*** Information ***

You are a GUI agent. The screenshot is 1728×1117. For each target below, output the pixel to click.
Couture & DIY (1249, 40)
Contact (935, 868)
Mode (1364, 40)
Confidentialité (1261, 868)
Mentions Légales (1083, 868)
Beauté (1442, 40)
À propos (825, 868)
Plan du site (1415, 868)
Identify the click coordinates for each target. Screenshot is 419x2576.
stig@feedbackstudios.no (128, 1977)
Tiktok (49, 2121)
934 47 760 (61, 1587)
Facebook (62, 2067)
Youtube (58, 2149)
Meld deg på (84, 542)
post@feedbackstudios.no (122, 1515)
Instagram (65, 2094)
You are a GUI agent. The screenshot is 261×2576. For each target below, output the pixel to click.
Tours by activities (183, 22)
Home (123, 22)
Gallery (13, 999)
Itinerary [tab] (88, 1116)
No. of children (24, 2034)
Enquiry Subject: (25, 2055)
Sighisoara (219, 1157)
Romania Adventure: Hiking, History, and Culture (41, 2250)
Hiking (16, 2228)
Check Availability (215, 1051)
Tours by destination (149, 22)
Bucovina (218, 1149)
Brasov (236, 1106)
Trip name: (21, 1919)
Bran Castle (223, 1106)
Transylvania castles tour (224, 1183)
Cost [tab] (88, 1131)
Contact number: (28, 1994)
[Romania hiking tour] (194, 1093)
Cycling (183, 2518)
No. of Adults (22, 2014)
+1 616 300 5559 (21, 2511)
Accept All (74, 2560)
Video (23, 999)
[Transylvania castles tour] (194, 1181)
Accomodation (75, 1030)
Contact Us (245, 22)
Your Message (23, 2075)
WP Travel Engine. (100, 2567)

*** End of Information ***

Everything from the line containing "No. of Adults (22, 2014)" to the last line of the material above should be printed exactly, both ends included.

No. of Adults (22, 2014)
+1 616 300 5559 (21, 2511)
Accept All (74, 2560)
Video (23, 999)
[Transylvania castles tour] (194, 1181)
Accomodation (75, 1030)
Contact Us (245, 22)
Your Message (23, 2075)
WP Travel Engine. (100, 2567)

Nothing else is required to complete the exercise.